Zur falschen Zeit: Roman (German Edition)
Emil und Veronika zum Strand, der schon voll war, und belegten einen Platz in der Nähe des Wassers. Selbst weiter von dort entfernt, wo sie sich lieber hingelegt hätten, war keine Stelle mehr frei. Sie zogen sich aus, legten ihre Kleider zusammen und machten es sich auf ihren Handtüchern bequem, Veronika legte sich auf den Rücken und entfaltete ihre Illustrierte, Emil legte sich auf den Bauch, unfähig zu lesen, schloß er die Augen.
»Willst du nicht lesen?« »Nein.« »Willst du lieber schlafen?«
Er antwortete nicht, vielleicht deshalb, weil ihre Frage in seinen Ohren vorwurfsvoll klang. Zu sagen, er wolle ungestört über etwas nachdenken, traute er sich nicht.

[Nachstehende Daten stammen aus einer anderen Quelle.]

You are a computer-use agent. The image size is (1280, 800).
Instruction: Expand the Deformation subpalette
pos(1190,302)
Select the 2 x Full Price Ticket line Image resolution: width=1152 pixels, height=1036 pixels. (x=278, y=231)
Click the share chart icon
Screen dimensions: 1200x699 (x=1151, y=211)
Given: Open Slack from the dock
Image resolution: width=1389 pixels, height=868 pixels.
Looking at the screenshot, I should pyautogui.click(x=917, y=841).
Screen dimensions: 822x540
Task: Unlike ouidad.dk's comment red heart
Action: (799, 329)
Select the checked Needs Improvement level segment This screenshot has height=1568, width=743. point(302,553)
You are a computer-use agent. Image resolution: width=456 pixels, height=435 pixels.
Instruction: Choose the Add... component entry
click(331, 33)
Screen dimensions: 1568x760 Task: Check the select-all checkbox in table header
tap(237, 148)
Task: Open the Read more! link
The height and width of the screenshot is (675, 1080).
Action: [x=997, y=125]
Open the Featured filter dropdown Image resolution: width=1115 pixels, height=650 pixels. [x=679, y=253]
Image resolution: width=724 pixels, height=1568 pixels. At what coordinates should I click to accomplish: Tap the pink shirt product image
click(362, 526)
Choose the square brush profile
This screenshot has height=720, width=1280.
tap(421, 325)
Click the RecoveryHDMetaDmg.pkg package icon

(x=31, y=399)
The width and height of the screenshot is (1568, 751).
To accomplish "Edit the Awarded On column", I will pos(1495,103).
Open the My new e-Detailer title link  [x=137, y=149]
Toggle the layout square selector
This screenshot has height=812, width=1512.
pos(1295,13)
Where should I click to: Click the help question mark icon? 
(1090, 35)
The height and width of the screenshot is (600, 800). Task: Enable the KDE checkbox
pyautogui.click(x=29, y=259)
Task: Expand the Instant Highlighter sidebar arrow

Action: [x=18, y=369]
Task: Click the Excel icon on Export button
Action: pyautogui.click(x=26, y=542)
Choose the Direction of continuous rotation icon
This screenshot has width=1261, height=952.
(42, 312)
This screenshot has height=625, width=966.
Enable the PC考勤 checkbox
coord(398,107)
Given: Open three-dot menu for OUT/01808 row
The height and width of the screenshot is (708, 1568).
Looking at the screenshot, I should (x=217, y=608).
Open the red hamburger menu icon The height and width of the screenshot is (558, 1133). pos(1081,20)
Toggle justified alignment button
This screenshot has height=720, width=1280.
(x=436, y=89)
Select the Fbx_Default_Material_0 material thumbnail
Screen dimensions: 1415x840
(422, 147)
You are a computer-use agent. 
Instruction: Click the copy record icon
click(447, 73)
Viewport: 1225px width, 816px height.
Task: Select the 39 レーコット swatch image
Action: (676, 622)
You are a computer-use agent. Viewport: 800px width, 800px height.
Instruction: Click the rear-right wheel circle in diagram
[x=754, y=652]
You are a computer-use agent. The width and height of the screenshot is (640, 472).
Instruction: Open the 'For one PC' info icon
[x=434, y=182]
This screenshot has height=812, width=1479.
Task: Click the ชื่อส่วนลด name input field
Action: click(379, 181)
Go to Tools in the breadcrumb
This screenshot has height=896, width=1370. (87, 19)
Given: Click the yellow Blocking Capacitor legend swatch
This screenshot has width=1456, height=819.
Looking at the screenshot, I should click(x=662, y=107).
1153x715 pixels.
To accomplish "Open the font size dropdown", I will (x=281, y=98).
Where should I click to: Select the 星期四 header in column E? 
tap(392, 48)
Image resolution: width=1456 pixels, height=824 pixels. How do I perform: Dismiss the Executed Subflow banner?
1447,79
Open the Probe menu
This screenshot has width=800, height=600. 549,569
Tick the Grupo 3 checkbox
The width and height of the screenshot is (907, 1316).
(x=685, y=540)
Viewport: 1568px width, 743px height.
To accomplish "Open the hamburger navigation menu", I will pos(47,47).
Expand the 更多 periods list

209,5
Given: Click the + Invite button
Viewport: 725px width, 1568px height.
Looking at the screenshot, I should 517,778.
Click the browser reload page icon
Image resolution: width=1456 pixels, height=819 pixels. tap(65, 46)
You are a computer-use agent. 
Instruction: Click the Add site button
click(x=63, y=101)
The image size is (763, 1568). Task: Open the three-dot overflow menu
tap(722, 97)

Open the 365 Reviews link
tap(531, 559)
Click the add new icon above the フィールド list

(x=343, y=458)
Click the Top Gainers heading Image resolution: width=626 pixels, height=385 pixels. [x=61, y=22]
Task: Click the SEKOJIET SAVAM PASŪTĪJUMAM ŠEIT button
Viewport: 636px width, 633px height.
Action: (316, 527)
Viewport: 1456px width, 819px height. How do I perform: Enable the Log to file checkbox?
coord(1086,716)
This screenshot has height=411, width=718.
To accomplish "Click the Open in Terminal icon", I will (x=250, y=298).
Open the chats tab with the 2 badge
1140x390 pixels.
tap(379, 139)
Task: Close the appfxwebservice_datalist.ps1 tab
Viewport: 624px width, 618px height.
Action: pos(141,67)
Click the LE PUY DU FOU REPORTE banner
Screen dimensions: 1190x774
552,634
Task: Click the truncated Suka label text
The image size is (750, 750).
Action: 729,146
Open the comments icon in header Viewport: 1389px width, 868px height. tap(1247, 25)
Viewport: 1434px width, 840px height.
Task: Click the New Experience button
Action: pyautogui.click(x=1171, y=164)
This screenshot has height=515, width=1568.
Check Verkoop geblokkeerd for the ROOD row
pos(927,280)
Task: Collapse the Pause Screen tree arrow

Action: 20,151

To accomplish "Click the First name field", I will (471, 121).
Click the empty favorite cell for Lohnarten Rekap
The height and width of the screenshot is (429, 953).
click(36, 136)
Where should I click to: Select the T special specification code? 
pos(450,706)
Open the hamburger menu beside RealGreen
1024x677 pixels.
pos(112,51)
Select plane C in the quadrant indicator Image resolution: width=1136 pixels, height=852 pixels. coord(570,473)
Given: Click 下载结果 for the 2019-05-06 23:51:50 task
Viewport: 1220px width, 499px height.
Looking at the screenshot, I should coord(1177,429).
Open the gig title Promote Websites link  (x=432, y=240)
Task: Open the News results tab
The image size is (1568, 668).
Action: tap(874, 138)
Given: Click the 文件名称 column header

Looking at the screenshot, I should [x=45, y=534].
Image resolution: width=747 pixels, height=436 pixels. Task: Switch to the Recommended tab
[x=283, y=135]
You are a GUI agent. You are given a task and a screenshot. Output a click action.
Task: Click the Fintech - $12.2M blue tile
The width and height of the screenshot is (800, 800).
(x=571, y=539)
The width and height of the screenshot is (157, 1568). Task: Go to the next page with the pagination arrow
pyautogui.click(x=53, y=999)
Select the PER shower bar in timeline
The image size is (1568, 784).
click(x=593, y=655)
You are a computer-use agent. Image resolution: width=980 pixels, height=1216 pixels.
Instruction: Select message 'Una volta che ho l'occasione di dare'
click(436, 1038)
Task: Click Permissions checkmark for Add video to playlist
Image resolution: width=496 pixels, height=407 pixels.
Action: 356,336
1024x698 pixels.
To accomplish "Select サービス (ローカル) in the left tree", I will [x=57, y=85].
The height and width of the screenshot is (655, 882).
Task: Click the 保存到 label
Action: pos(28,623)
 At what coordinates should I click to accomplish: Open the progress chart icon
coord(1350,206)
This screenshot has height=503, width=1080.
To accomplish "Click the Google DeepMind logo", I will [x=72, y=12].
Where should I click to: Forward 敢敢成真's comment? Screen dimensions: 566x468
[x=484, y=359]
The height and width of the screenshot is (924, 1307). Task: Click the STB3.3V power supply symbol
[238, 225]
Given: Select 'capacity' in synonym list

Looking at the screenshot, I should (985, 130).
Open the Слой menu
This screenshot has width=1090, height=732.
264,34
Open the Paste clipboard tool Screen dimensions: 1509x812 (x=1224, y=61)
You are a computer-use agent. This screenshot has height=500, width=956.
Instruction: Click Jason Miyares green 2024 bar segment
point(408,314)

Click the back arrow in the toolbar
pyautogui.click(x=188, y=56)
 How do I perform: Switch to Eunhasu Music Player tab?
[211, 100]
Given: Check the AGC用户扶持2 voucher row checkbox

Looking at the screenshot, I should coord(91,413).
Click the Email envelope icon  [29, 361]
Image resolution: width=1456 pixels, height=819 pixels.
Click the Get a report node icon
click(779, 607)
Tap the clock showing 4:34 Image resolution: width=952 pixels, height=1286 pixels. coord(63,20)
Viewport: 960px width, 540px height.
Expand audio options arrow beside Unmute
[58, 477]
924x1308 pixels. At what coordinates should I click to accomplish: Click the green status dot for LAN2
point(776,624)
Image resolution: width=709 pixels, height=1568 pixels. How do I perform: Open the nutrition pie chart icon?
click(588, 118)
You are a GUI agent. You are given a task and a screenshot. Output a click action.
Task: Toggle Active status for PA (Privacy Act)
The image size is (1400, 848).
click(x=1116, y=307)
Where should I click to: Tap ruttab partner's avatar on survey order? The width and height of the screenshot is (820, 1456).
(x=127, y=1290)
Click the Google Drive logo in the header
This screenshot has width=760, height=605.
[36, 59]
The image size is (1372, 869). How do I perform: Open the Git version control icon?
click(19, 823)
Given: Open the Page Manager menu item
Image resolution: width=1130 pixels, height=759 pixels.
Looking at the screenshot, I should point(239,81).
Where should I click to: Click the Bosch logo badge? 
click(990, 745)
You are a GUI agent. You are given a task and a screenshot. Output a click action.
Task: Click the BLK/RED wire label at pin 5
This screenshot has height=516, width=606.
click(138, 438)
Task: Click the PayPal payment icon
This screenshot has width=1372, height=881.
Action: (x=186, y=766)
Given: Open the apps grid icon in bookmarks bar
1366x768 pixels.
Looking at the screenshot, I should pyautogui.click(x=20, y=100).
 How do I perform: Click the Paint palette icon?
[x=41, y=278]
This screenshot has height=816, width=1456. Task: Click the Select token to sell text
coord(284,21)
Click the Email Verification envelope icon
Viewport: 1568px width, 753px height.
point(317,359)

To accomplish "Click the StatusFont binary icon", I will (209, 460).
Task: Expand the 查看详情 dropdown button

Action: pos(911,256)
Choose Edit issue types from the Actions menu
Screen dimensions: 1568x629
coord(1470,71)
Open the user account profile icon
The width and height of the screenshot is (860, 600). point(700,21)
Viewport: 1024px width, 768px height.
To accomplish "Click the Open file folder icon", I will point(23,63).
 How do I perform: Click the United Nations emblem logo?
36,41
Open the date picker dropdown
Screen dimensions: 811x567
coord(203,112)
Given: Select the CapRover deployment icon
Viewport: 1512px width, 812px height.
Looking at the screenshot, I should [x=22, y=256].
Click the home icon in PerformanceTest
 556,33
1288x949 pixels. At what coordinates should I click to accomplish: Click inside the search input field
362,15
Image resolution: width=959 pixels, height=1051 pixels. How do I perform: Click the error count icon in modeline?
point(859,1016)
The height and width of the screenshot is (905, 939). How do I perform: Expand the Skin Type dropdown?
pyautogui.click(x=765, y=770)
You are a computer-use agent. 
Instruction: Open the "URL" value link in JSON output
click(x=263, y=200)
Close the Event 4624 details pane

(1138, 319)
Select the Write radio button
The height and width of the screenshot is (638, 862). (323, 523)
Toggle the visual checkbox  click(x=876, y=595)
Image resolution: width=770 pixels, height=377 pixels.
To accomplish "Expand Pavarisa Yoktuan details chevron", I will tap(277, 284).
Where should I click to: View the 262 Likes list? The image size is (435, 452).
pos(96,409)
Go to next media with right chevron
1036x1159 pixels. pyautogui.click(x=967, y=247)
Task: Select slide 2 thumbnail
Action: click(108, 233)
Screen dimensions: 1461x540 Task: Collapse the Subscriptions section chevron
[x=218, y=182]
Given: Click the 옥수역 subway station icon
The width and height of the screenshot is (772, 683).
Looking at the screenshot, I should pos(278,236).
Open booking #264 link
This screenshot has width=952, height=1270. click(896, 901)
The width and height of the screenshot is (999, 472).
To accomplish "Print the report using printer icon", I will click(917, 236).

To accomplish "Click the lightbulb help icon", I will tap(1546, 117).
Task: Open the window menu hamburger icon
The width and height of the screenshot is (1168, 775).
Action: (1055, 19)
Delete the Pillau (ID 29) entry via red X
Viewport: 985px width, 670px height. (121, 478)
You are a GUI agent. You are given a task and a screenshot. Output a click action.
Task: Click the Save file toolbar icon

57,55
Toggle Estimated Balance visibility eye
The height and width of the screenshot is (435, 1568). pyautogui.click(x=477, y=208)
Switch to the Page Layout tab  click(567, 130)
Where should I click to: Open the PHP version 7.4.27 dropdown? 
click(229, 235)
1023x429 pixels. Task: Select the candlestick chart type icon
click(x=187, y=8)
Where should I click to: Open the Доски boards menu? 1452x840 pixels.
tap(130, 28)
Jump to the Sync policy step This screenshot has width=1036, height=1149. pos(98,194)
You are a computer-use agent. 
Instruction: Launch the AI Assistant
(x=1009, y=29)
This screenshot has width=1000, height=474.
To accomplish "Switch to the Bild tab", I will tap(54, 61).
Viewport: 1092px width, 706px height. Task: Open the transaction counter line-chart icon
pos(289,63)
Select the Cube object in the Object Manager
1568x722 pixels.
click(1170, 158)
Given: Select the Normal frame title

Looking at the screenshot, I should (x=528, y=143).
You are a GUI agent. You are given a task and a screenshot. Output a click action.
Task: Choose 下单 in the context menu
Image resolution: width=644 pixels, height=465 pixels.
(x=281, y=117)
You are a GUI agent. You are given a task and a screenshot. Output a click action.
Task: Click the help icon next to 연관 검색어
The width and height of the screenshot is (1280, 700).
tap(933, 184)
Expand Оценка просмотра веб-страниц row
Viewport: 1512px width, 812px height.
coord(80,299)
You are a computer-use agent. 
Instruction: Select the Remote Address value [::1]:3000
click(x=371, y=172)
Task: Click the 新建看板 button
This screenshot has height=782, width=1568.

Die Bilder, die nun an ihm vorüberzogen, waren nicht geeignet, ihn zu beruhigen. Er hätte im Zimmer bleiben und auf ein Zeichen Sebastians warten sollen, der seine Zimmernummer mit Leichtigkeit in Erfahrung bringen konnte, um sich dann mit ihm in Verbindung zu setzen. Er sah ihn vor sich, wie er vor seiner Zimmertür stand und wieder und wieder anklopfte, erst verhalten und zögernd, dann heftig und schließlich enttäuscht, wie er sich ängstlich umsah, ob ihn nicht eines der Zimmermädchen bei seinem Treiben beobachtete, bevor er sich niedergeschlagen zurückzog. Emil stellte sich vor, wie Sebastian später in seinem Hotelzimmer saß und sich mehrmals und stets erfolglos mit Emils Zimmer verbinden ließ. Wie lange würde es dauern, bis dem Portier ein Licht aufging? Wie lange, bis Sebastian aufstand und den Hörer auflegte, um nie mehr anzurufen, nie mehr, weder heute noch morgen noch in vier Wochen, entschlossen, nach Hause zurückzukehren,bitter enttäuscht, nachdem Emil keinen Finger gerührt hatte, um ihn ausfindig zu machen, zu sehen, zu sprechen? Zu feige. Collioure war schließlich nicht Paris, es war ein Dorf, in dem man mühelos aufstöbern konnte, was und wen man suchte, wenn man nur wollte. Wenn man nur wollte! Je länger und nervöser Emil diese und eine Menge andere Möglichkeiten in Betracht zog und je öfter er sich die unverhoffte Begegnung vom Vorabend durch den Kopf gehen ließ, desto zwingender und niederschmetternder wurde das Gefühl, sich dieses Wiedersehen bloß gewünscht, herbeigesehnt und eingebildet zu haben.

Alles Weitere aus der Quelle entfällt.